E una volta costruito il portafoglio, il lavoro non finisce: è necessario seguire un piano di ribilanciamento, gestire ingressi e disinvestimenti, controllare la deriva delle allocazioni e monitorare che la strategia resti allineata agli obiettivi, aggiornandoli periodicamente.
E' altresì necessario tenersi informati sull'andamento generale dell'economia, che può modificare i fondamentali degli asset in cui si investe. Per esempio, la solidità delle obbligazioni è fortemente legata al ciclo dei tassi, così come le valutazioni azionarie hanno un impatto sui ritorni attesi nel lungo termine. Questo solo per fare due esempi di immediata comprensione.
La gestione autonoma rischia di essere inefficiente non perché l’investitore non sappia “cliccare compra”, ma perché spesso mancano metodo, continuità e un quadro strategico chiaro. L’emotività, poi, amplifica tutto: molti neo investitori conoscono perfettamente il funzionamento degli ETF, ma si rendono conto di accumulare troppe idee di investimento, di farsi influenzare dalle notizie del momento e di cadere in errori comportamentali ricorrenti.

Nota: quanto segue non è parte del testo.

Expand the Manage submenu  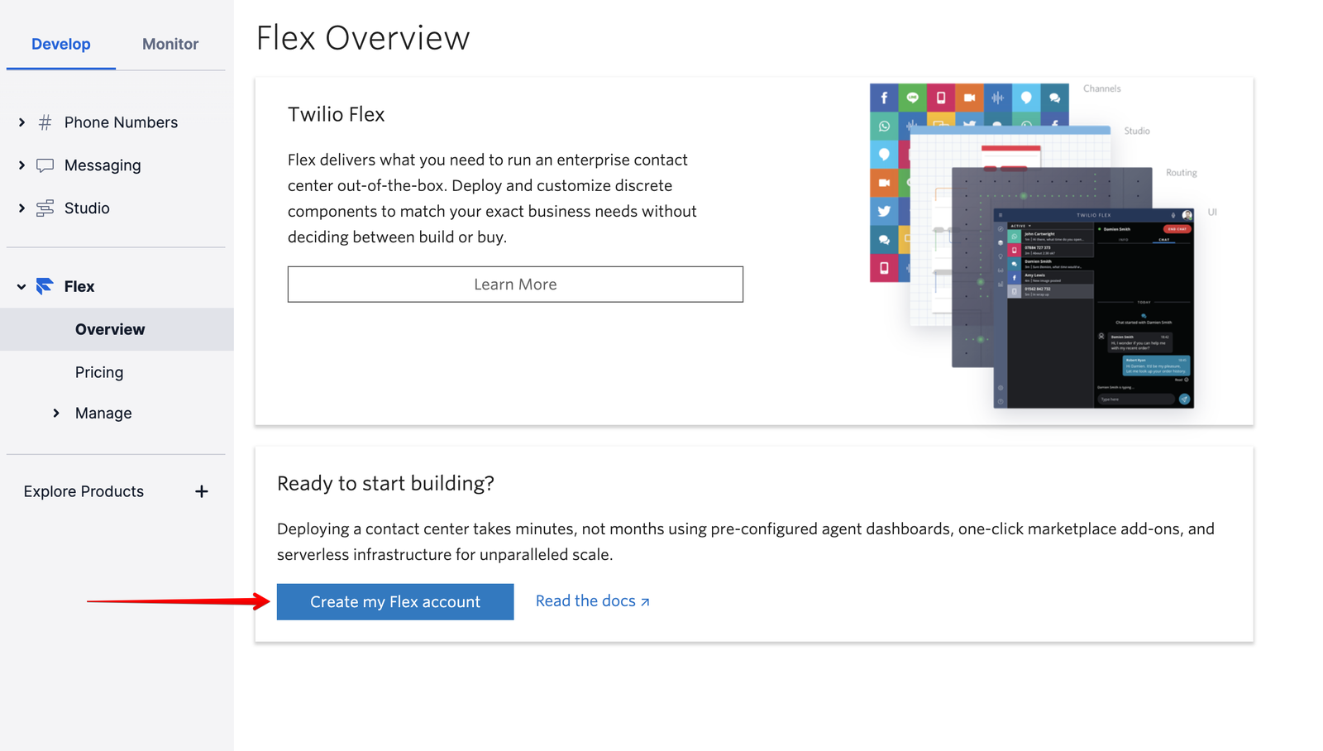pos(56,413)

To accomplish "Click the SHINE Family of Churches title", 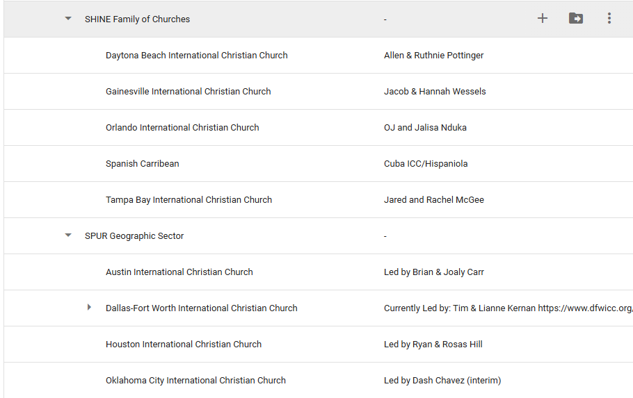I will pyautogui.click(x=137, y=19).
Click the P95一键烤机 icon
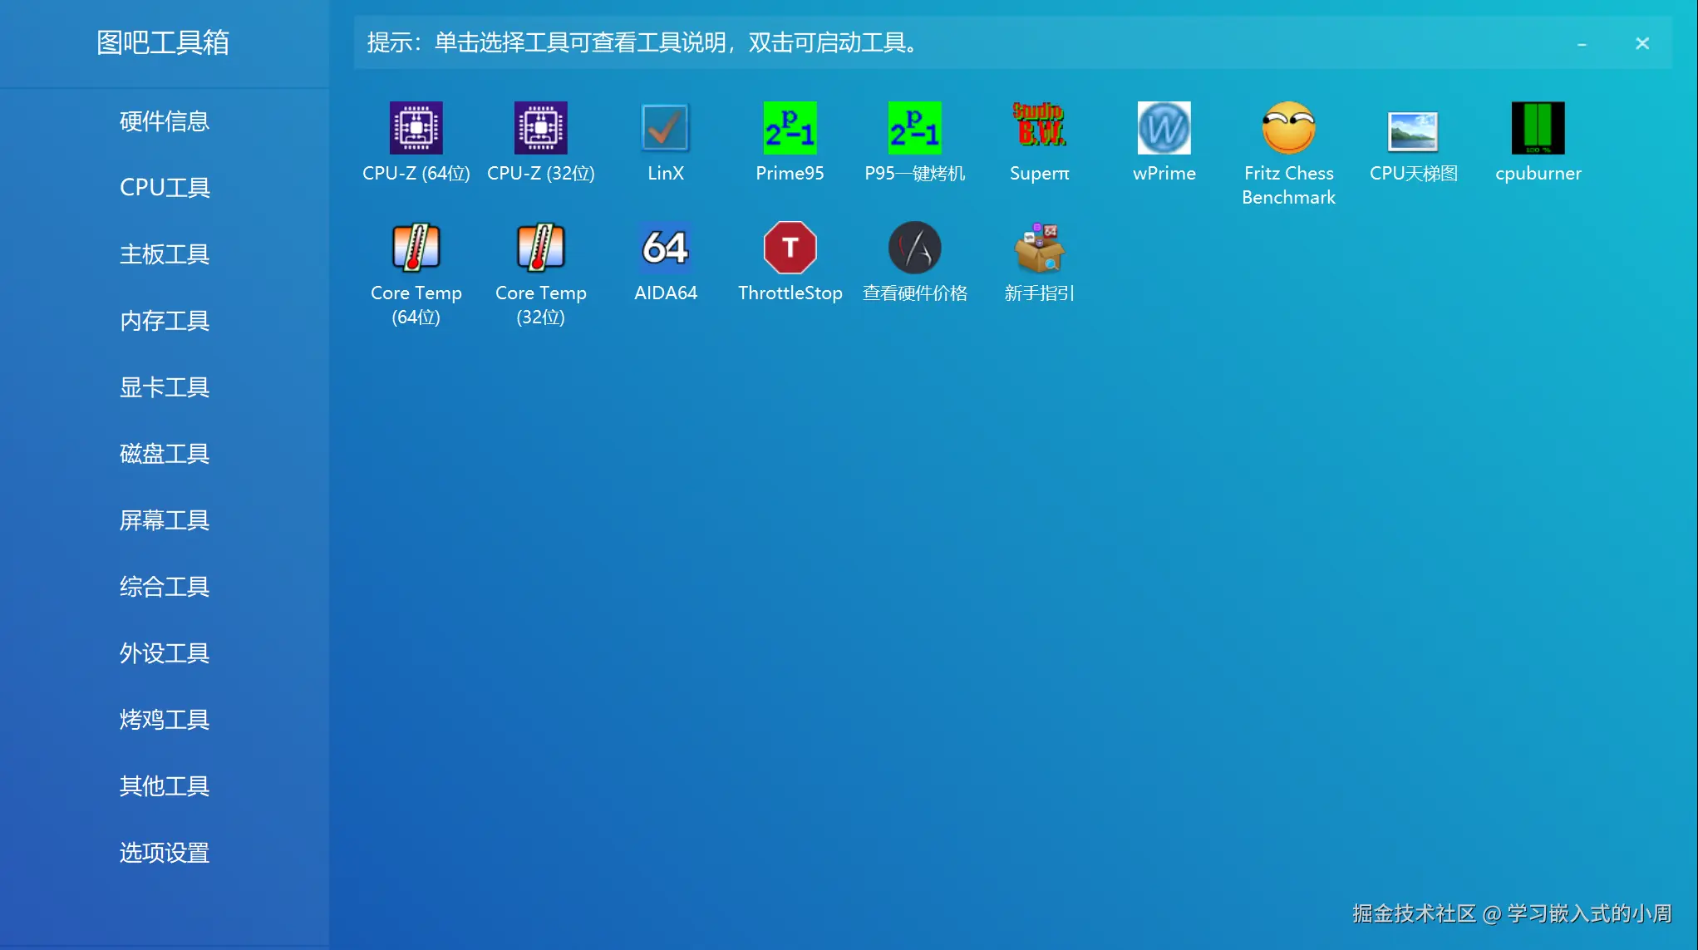1698x950 pixels. pos(914,128)
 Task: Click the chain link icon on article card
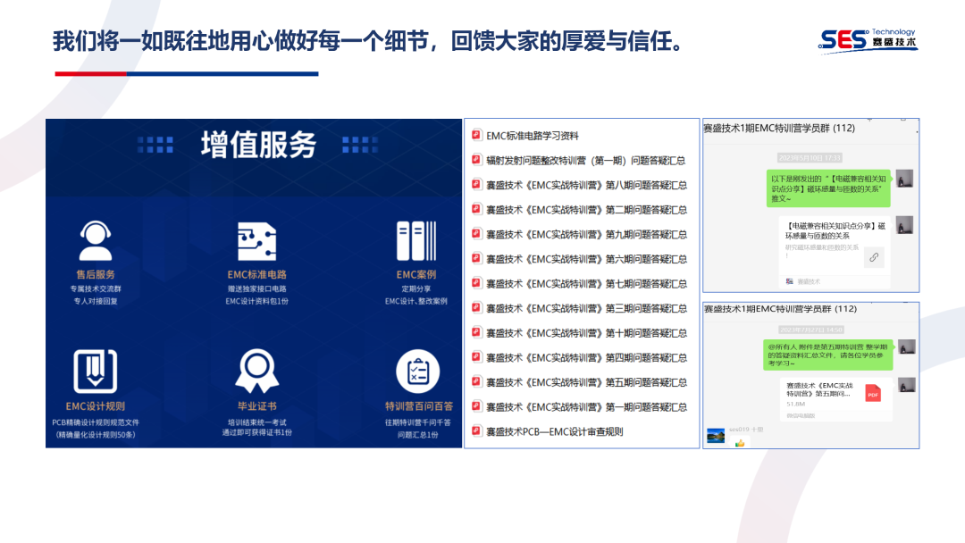[x=874, y=258]
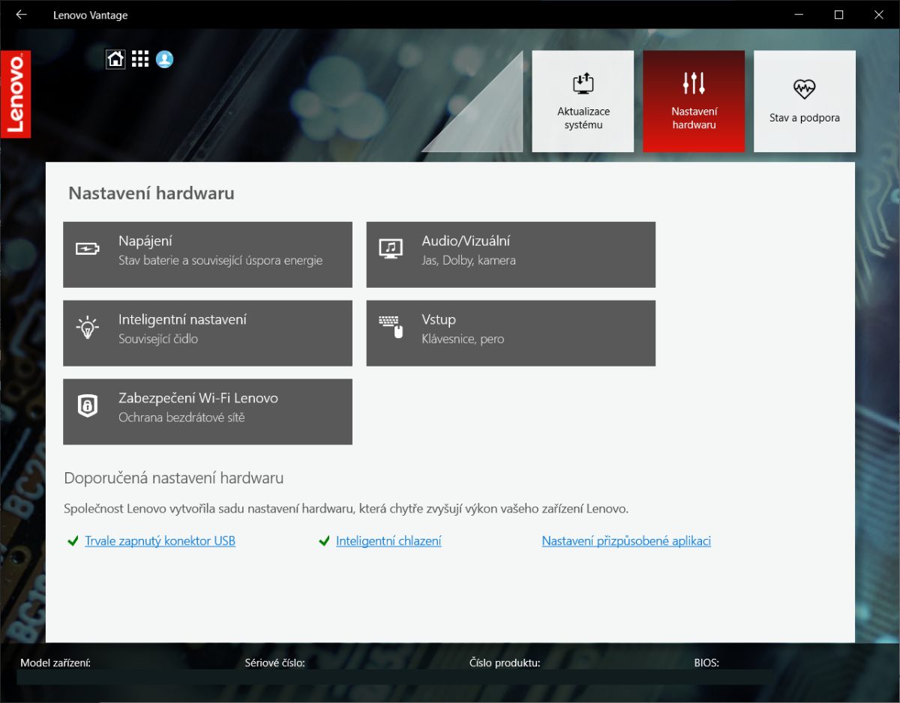Click the keyboard mouse icon in Vstup
The height and width of the screenshot is (703, 900).
point(391,328)
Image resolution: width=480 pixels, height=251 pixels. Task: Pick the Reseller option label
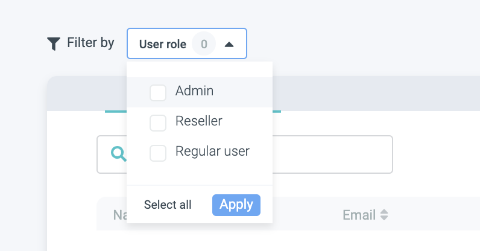198,121
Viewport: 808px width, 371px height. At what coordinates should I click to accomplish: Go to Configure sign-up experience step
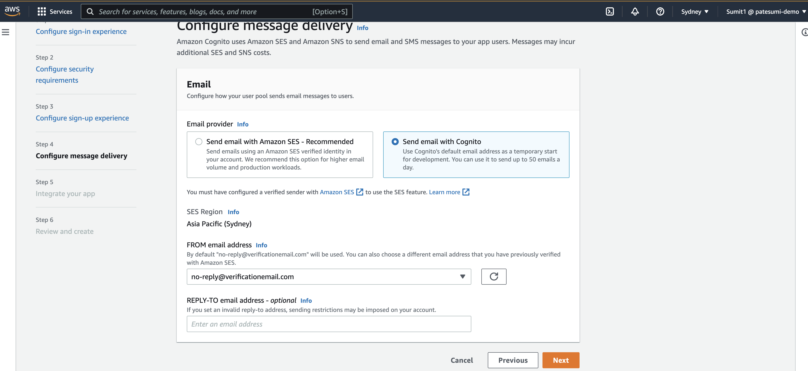click(82, 118)
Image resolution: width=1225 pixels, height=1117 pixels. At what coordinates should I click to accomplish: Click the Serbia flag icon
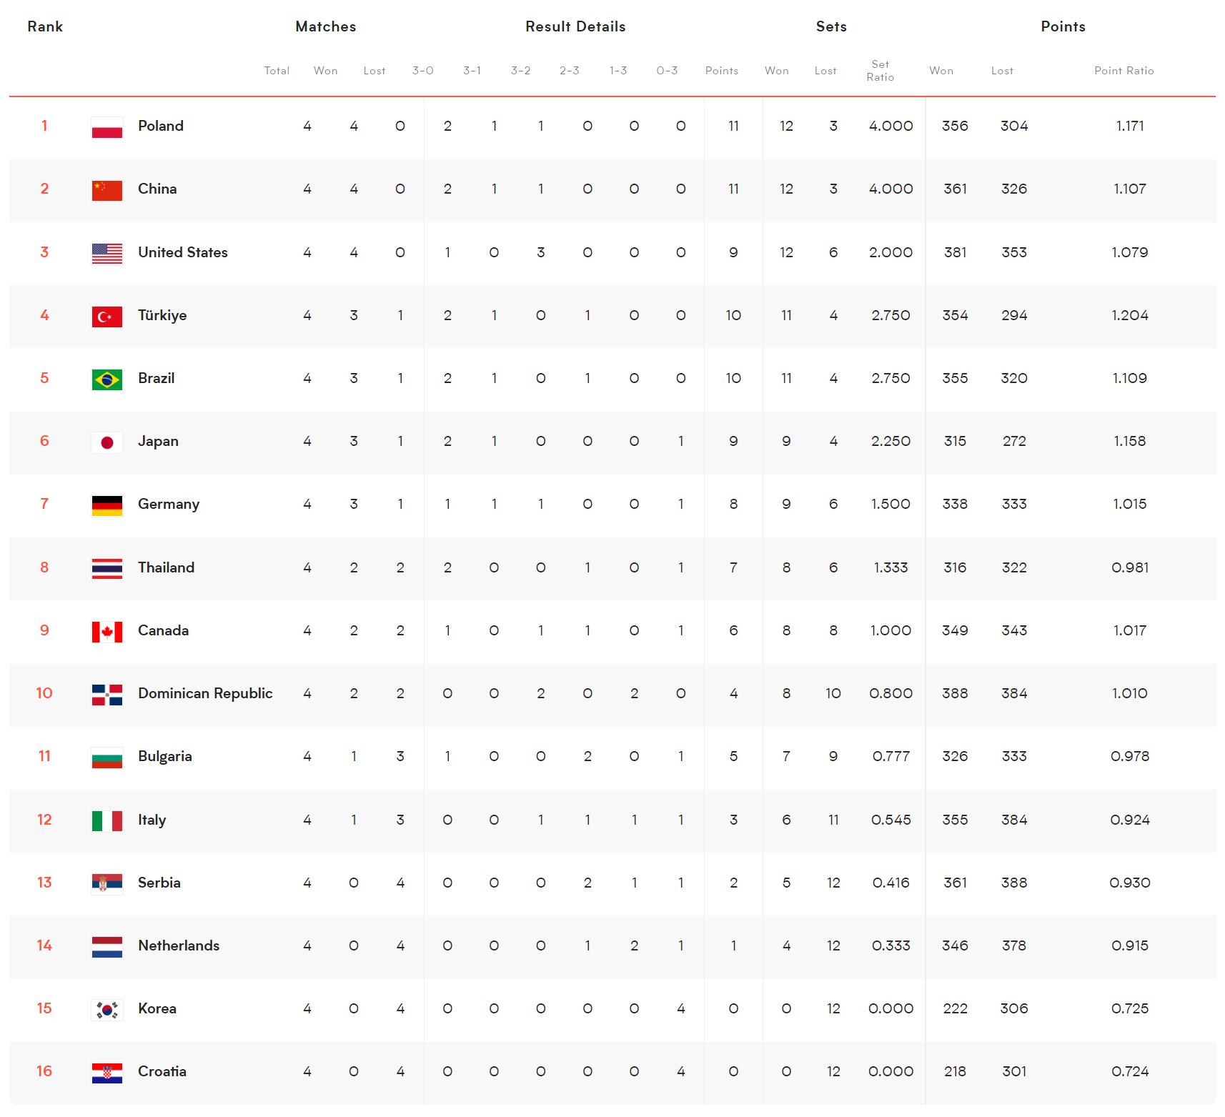107,883
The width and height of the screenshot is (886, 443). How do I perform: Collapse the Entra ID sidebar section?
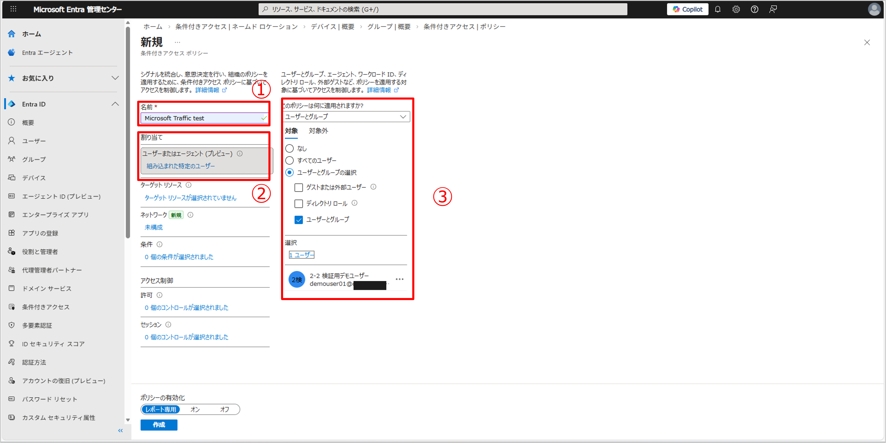coord(115,104)
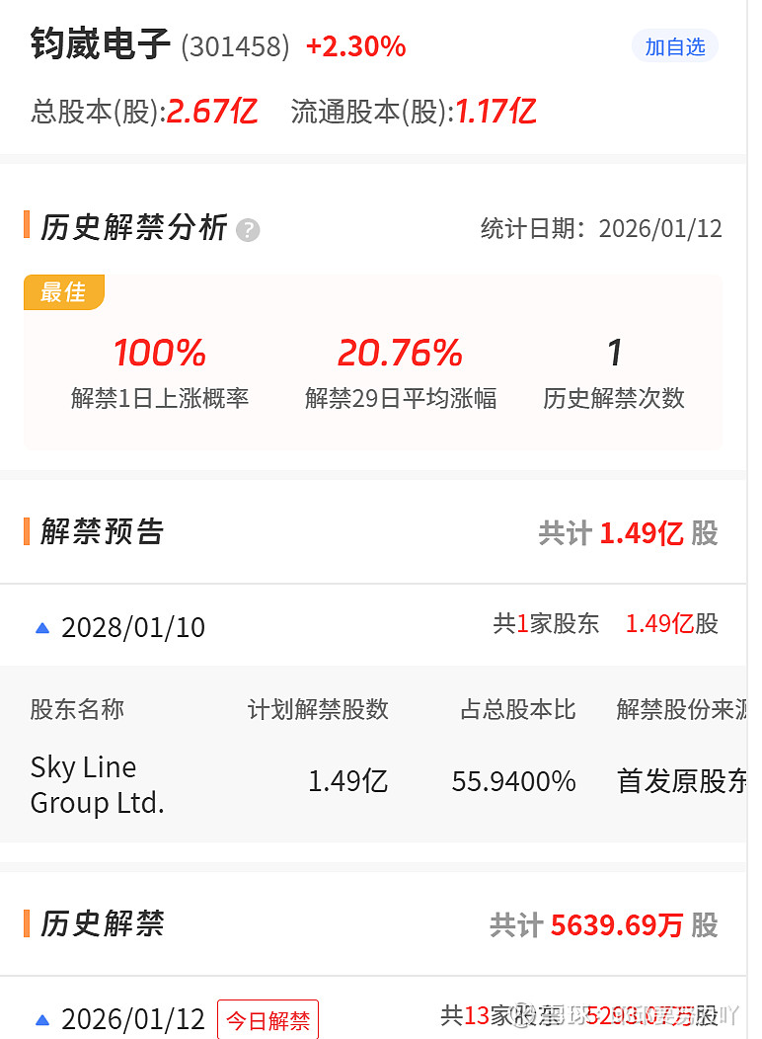
Task: Open the Sky Line Group Ltd. shareholder row
Action: pos(98,784)
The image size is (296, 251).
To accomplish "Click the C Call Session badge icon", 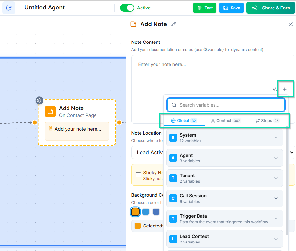I will tap(173, 198).
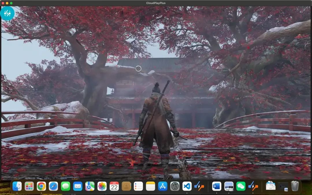312x195 pixels.
Task: Switch to Visual Studio Code in dock
Action: click(x=187, y=186)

Sono ottimi esecutori, ma non sempre buoni architetti.
Ed in questi frangenti una consulenza strutturata può fare la differenza, traducendosi in un alpha concreto sia in termini di rendimento che organizzativi.
Il metodo di Sethi — che “gonfia” i costi passati capitalizzandoli a tassi di mercato e li confronta con il patrimonio pensionistico — è, prima di tutto, uno strumento di persuasione. Funziona benissimo sul piano emotivo: è immediato, visivamente d’impatto e induce la reazione istintiva “Sto pagando troppo!”.
Tuttavia, dal punto di vista matematico e logico, risulta fuorviante. Si basa su assunzioni irrealistiche, presuppone una gestione fai-da-te impeccabile, ignora del tutto il valore aggiunto della consulenza e non distingue tra una spesa di consumo e un investimento in competenze o servizi.
Una scelta davvero consapevole — e responsabile — non può appoggiarsi su questo tipo di scorciatoia. Richiede una valutazione molto più completa, che tenga conto di:
la complessità del portafoglio,
gli obiettivi di lungo termine (pensione, eredità, diversificazione, protezione),
il tempo, la disciplina e le competenze che l’investitore è effettivamente disposto a dedicare,
la qualità del consulente: indipendenza, trasparenza, modello fee-only, orientamento al valore,
il beneficio reale, anche non immediatamente quantificabile, in termini di pianificazione, gestione del rischio, protezione comportamentale, risparmio di tempo e riduzione dello stress,
la distanza tra il livello di competenze dell’investitore retail e quello di un professionista.
Per molti investitori, la commissione AUM non è un “nemico” da demonizzare, ma il prezzo di un servizio. E come qualunque servizio di qualità, può non solo essere giustificato, ma anche ripagarsi ampiamente nel tempo — a condizione che sia erogato con competenza, indipendenza e allineamento di interessi.